# Sometimes my key won't turn in the ignition



## spacedout (Dec 7, 2010)

Rbk_3 said:


> Any ideas what could be wrong?


Nothing, all GM cars have worked this way since I can remember. When you steering wheel is locked you have to jiggle the wheel side to side while turning the key to unlock the column and let the key turn freely. 

The wheel will only lock if you take out your key and use the wheel to help yourself out of the car(or just try turning the wheel with keys out of car).


----------



## Rbk_3 (Apr 14, 2013)

I don't know. I never had this happen on my old 02 Cavalier. My key always turned as soon as I put it in the ignition. If this was normal it would happen all of the time.
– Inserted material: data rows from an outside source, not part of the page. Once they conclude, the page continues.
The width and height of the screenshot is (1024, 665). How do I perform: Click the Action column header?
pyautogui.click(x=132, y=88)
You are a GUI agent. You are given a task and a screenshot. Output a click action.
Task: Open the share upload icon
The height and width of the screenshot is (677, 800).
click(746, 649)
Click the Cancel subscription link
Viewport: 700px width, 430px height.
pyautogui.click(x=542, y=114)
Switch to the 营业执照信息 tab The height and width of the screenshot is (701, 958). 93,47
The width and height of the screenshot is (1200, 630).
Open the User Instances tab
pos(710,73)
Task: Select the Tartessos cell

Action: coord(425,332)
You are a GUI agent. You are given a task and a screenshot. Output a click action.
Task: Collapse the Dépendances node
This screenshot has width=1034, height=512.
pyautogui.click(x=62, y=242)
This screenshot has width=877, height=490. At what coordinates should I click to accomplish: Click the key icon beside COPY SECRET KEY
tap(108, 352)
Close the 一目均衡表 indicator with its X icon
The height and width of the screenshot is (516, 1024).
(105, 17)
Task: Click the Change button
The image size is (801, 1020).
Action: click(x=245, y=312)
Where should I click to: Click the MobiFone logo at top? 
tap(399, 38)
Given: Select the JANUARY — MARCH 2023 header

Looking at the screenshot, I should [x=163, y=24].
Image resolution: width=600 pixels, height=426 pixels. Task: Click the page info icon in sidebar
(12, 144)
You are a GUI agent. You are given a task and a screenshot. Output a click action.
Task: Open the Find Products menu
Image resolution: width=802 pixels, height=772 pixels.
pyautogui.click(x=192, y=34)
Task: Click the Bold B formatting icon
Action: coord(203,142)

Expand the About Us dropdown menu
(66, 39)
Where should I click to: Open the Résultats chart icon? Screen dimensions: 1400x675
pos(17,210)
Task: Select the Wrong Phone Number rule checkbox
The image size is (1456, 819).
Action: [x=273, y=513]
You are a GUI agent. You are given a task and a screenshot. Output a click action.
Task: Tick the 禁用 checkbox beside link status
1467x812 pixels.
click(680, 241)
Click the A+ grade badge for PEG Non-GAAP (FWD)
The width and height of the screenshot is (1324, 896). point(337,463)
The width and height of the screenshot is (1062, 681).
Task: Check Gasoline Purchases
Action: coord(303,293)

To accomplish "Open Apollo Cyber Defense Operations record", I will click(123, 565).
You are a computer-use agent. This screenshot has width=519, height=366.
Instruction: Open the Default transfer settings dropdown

Not intermittently


----------



## Starks8 (Jul 20, 2011)

spacedout said:


> When you steering wheel is locked you have to jiggle the wheel side to side while turning the key to unlock the column and let the key turn freely.


^^^This. It's normal as far as i know but it can be very annoying. My current Nissan Altima has done this at times when my steering wheel has become locked due to the way I parked my car the previous night, usually with the wheels turned hard to either the left or right.


----------



## spacedout (Dec 7, 2010)

Rbk_3 said:


> I don't know. I never had this happen on my old 02 Cavalier. My key always turned as soon as I put it in the ignition. If this was normal it would happen all of the time. Not intermittently


My 2004 cavalier also did this, as did my 91 lesabre. Next time you think the key is not turning take out your key and test if the steering wheel is locked, I almost bet it is. If so try the jiggle method as previously mentioned. 

The wheel does not lock unless someone tried to turn it with the key out(like using the wheel as leverage to get out of the car), it is only these instances you will notice the key not wanting to turn.


----------



## Patman (May 7, 2011)

kiinda like an automatic Transmission, if you put the car in park on a hill and don't use the E brake before letting off the brakes and the car rolls to stop to the transmission, it is hard to get out of park. There is a stop pin in the switch that stops the wheel from moving and it is pressed against that. This is normal for all cars with a locking steering wheel.


----------